Thursday, May 29, 2008

The Strangest Thing

Question: If the Western Conference was really so tough, why did the Lakers just get finished going 12-3 throughout it's playoff?

Answer: These Lakers are kind of awesome.

They beat the Spurs Thursday night, 100-92, at the Staples Center, to close out their WCF series in five games and advance to the Finals for the first time since 2004.

Yes, the West really was that good this year.

But the Lakers are that much better.

Next year, when Andrew Bynum finally returns from injury, the Lakers will be superhuman and unbeatable, as long as they stay healthy. You're looking at a potential 70-win team. I really mean that.

But for now, they'll settle for being merely ideal and superior.

What you are watching is the quintessential 21st century basketball team. They are the GM's ambition. Youthful, with just enough experience. Big, long, and athletic. Deep and versatile. Shooters from the outside. Passers. Two highly skilled big men.

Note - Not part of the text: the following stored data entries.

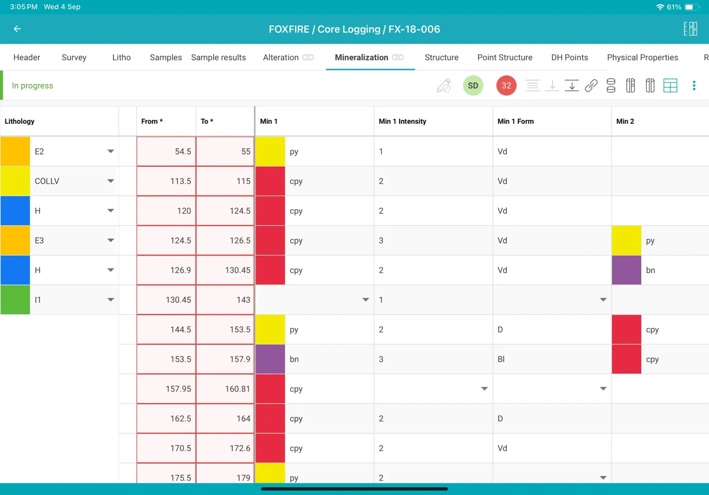Expand the COLLV lithology dropdown
Viewport: 709px width, 495px height.
coord(110,181)
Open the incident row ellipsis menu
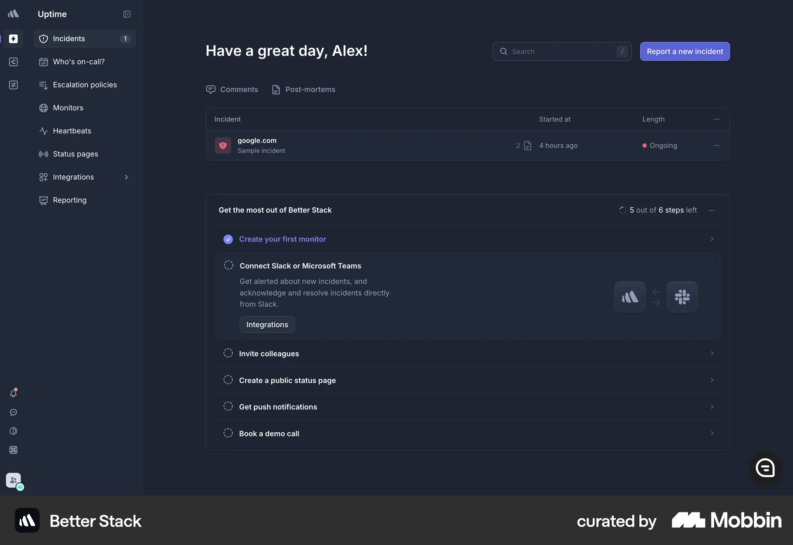This screenshot has height=545, width=793. click(x=717, y=145)
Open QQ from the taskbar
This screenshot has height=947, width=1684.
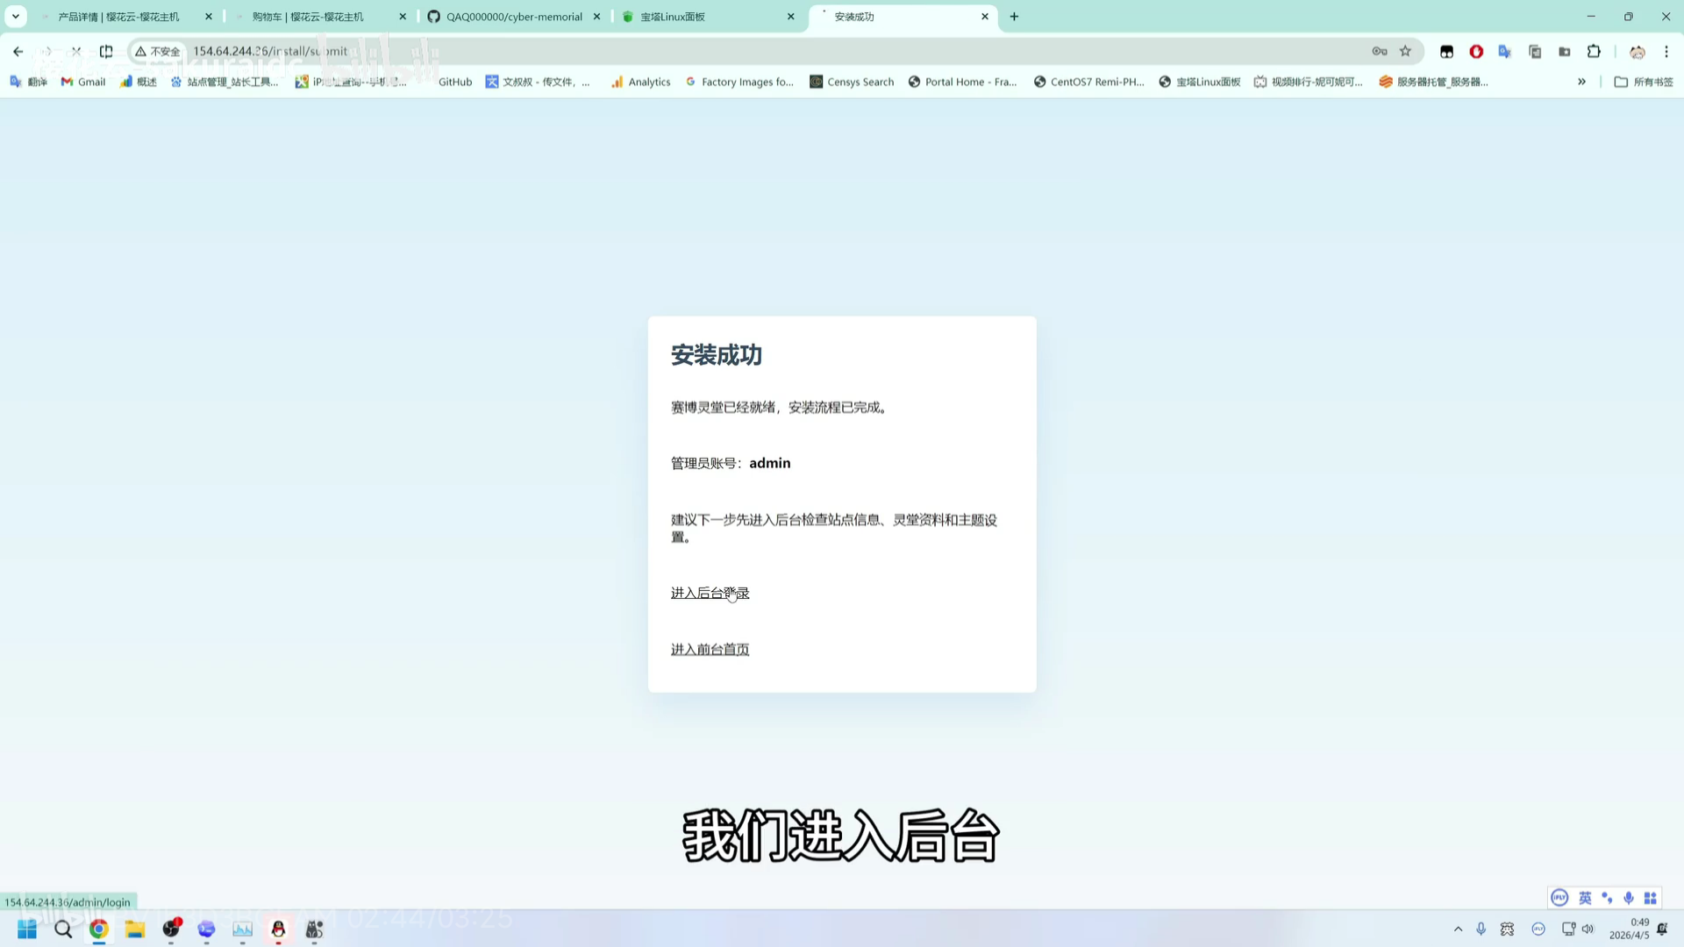click(278, 929)
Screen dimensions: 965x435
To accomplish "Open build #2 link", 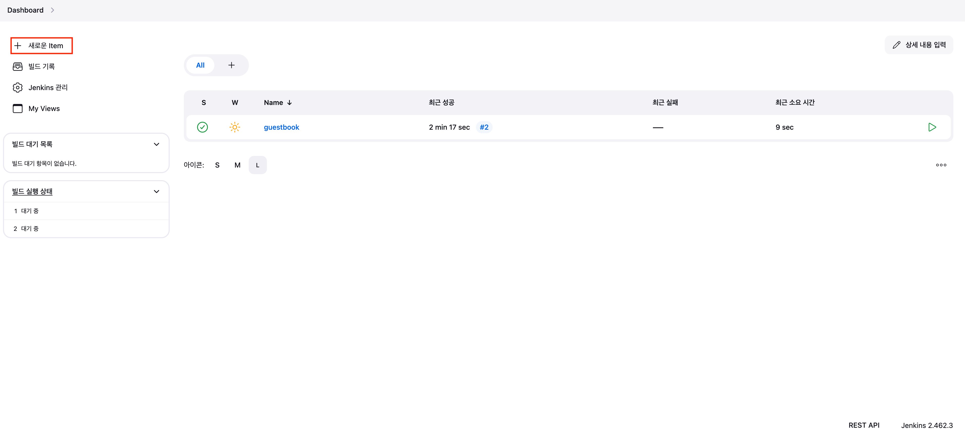I will pos(484,127).
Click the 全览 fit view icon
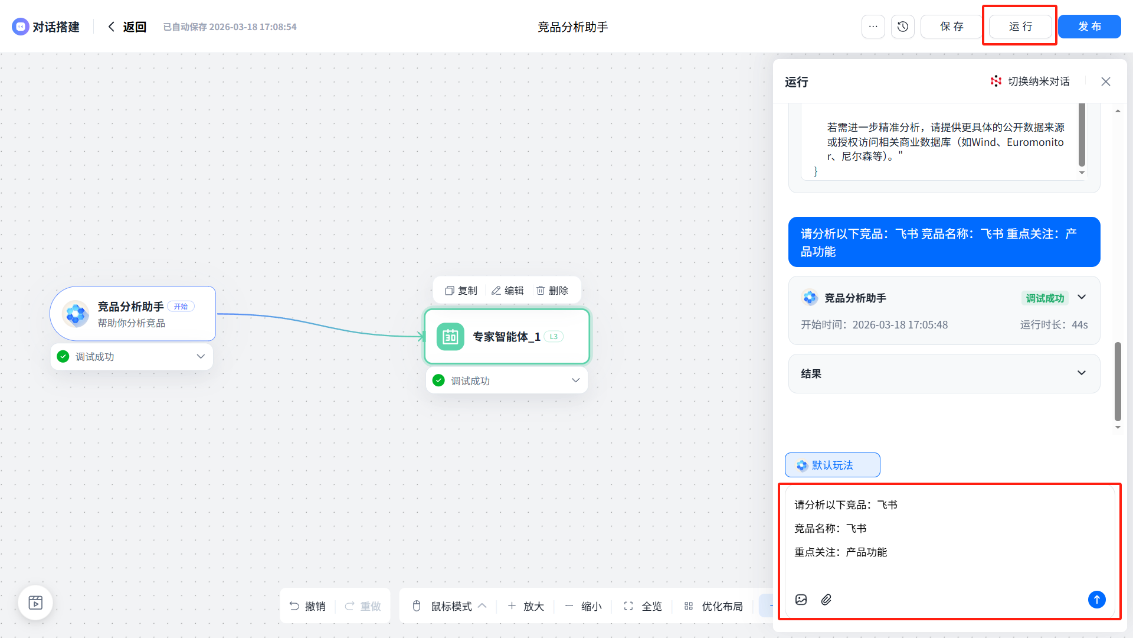Image resolution: width=1133 pixels, height=638 pixels. click(x=628, y=606)
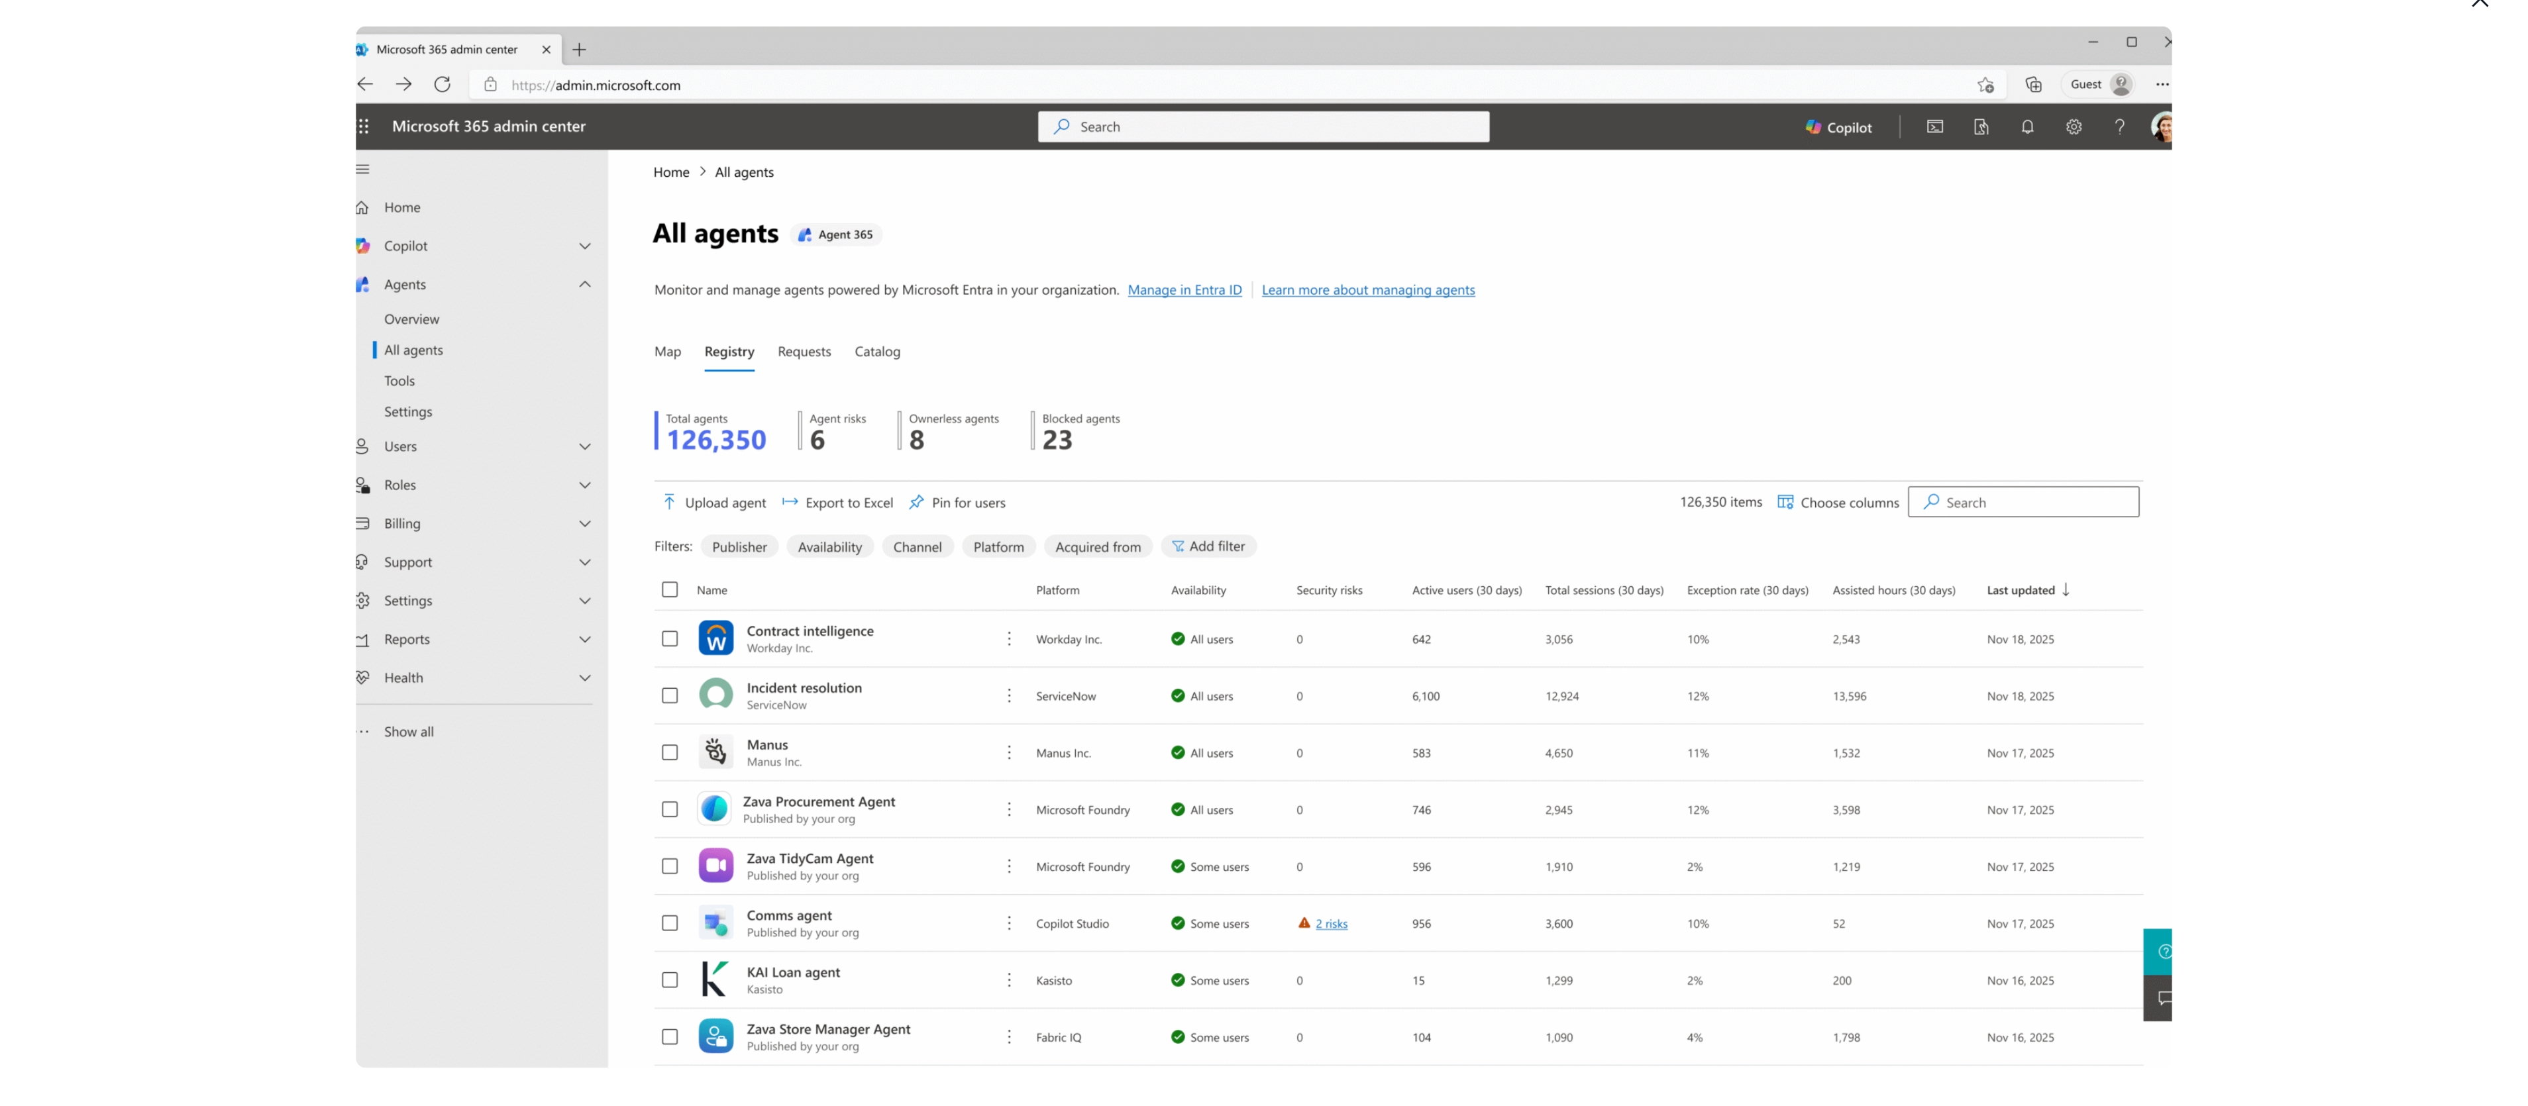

More impressive than anything, though, they have Kobe. He scored 17of his 39 points in the 4th quarter of Game 5, with a hunger and ruthlessness all his own's. And Jordan's. Kobe has clearly reached Michael's level in the basketball stratosphere. The way he's playing right now, he's every bit as good as Jordan ever was, and to be completely honest with you, he might even be a little bit better. He has a much smoother and easier handle and is a more skilled pure scorer. Michael simply never displayed the kind of deftness Kobe has shown to possess; his arsenal just wasn't as full. In five-games against longtime nemesises Bruce Bowen, Kobe made 64-of-120 shots, a 53 percent clip. That's his highest mark ever in a playoff series. In three previous playoff series versus Bowen, he never shot above 46 percent (in the 2004 Western Semis). Bowen may have slowed a bit, but he's still a first-team all-league defender. The difference is that Kobe has risen to such a level that Bowen can no longer even make the game difficult for him. Bruce was nothing more than a prop for Kobe to show how good he is, just like J.R. Smith, Ronnie Brewer, Andrei Kirilenko, Matt Harpring, Ime Udoka, Manu Ginobili and anyone else (and the job Kenyon did on him in Game 1 of the Denver series proved to be a fluke when he wasn't able to even remotely duplicate it). Bowen made him shoot jumpers, but did it work? Even a little bit? Kobe is too good a jump shooter. There really is no such thing as a tough shot for Kobe Bryant anymore.

Mixed with Gasol and Odom, the Lakers have a big three that meshes together perfectly. Vladi, Luke, Farmar, The Machine, and Ronny complement them and each other. Statistically, Derek Fisher is almost identical to Smush Parker, but his coolhead, steadiness, and leadership - his ability to breed team chemistry, to bridge the gap between Kobe and the rest of the team - has been monumental in steering the team to where they are now.

Considered somewhat of a liabilty towards the end of his first stint in Los Angeles, he is now an undeniable strength.

Coach Jackson makes all the right moves from his throne, and perhaps none of his teams have made the triangle look as pretty as these guys do. Most of the time it's seamless and beautiful, just like their transition into a fast break.

If this sounds a little premature, a little too much like a coronation of more than just a Western Conference champion, a little too much like I'm handing the Lakers the Larry O' right now...well, it's because I am. No one is beating the Lakers as long as Kobe is playing at this level, with this desire, with this kind of supporting talent, with Phil doing the strategizing and overseeing.

Prepare for the beginning of Kobe's very own dynasty. It is just as imminent as it was unlikely a year ago.